2) Create a custom expectation with your specific logic:
- All new expectations must be placed inside folder
/lakehouse_engine/dq_processors/custom_expectations
. - The name of the expectation must be added to the file
/lakehouse_engine/core/definitions.py
, to the variable:CUSTOM_EXPECTATION_LIST
. - All new expectations must be tested on
/tests/feature/custom_expectations/test_custom_expectations.py
. In order to create a new test for your custom expectation it is necessary to:
- Copy one of the expectation folders in
tests/resources/feature/custom_expectations
renaming it to your custom expectation. - Make any necessary changes on the data/schema file present.
- On
/tests/feature/custom_expectations/test_custom_expectations.py
add a scenario to test your expectation, all expectations must be tested on batch and streaming. The test is implemented to generate an acon based on each scenario data. - Test your developments to check that everything is working as intended.
3) When the development is completed, create a pull request with your changes.
4) Your expectation will be available with the next release of the lakehouse engine that happens after you pull request is approved. This means that you need to upgrade your version of the lakehouse engine in order to use it.
Usage
Custom Expectations are available to use like any other expectations provided by Great Expectations.
Parameters
Depending on the type of expectation you are defining some parameters are expected by default. Ex: A ColumnMapExpectation has a default "column" parameter.
Mostly
Mostly is a standard parameter for a subset of expectations that is used to define a threshold for the failure of an expectation. Ex: A mostly value of 0.7 makes it so that the expectation only fails if more than 70% of records have a negative result.
Result Format
Great Expectations has several different types of result formats for the expectations results. The lakehouse engine requires the result format to be set to "COMPLETE" in order to tag the lines where the expectations failed.

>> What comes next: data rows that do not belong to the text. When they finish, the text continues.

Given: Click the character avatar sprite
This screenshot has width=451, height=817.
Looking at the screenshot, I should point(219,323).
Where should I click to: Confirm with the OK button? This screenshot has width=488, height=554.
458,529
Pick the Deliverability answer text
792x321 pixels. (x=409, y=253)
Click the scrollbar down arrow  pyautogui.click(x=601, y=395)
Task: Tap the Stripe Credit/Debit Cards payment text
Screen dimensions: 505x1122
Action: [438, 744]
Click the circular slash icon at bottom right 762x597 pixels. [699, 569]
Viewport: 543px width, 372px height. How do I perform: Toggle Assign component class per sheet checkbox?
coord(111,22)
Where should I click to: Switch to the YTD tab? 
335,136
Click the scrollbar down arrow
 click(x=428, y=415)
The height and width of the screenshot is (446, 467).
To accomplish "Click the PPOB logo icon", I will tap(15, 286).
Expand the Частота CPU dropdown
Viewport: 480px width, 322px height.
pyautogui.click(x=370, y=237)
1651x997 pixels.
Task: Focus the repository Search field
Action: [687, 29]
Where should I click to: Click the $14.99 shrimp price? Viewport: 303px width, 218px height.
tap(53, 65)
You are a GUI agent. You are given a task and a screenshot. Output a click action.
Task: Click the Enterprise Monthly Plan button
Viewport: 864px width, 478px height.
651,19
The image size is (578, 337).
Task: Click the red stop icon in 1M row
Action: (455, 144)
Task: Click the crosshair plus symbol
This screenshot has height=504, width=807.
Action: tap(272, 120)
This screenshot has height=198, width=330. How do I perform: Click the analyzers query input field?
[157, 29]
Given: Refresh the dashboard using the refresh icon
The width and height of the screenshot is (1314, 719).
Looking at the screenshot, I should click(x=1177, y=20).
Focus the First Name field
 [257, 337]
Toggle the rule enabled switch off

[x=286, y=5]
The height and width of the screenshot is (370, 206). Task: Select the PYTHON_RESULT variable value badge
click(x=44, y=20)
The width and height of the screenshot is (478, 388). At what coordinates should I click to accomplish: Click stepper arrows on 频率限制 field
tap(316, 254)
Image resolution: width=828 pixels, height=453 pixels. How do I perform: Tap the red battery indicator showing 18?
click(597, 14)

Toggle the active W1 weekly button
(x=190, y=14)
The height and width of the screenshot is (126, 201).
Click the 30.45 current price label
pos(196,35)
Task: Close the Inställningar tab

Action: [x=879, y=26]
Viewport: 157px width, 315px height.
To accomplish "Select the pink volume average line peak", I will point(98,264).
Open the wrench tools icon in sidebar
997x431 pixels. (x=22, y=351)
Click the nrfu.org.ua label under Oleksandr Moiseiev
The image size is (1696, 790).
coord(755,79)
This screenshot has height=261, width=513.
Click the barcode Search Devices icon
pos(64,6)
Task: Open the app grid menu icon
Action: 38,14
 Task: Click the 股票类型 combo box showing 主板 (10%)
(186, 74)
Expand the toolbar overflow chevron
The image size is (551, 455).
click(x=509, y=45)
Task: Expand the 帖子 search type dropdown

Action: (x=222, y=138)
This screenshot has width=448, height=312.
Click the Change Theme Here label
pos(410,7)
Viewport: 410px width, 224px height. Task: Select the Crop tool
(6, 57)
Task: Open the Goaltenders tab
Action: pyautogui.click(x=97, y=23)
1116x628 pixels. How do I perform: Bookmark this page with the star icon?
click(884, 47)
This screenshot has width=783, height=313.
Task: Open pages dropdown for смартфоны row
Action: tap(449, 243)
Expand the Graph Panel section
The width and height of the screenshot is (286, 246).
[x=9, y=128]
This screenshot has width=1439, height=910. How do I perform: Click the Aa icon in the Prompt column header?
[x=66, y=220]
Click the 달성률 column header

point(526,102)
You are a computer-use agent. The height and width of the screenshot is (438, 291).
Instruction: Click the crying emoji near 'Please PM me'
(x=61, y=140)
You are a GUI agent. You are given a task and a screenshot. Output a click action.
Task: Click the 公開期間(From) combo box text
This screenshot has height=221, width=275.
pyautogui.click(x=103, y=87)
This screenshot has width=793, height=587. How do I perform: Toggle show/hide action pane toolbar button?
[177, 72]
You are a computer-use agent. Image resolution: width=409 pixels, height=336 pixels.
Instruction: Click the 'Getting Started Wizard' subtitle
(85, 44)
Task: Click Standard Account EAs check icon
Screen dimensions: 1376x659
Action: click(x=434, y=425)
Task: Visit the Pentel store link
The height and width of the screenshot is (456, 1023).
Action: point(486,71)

unexpected_index_column_names
Inside this key you must define what columns are used as an index inside your data. If this is set and the result
format is set to "COMPLETE" a list with the indexes of the lines that failed the validation will be returned by
Great Expectations.
This information is used by the Lakehouse Engine to tag the lines in error after the fact. The additional tests
inside the _validate
method verify that the custom expectation is tagging these lines correctly.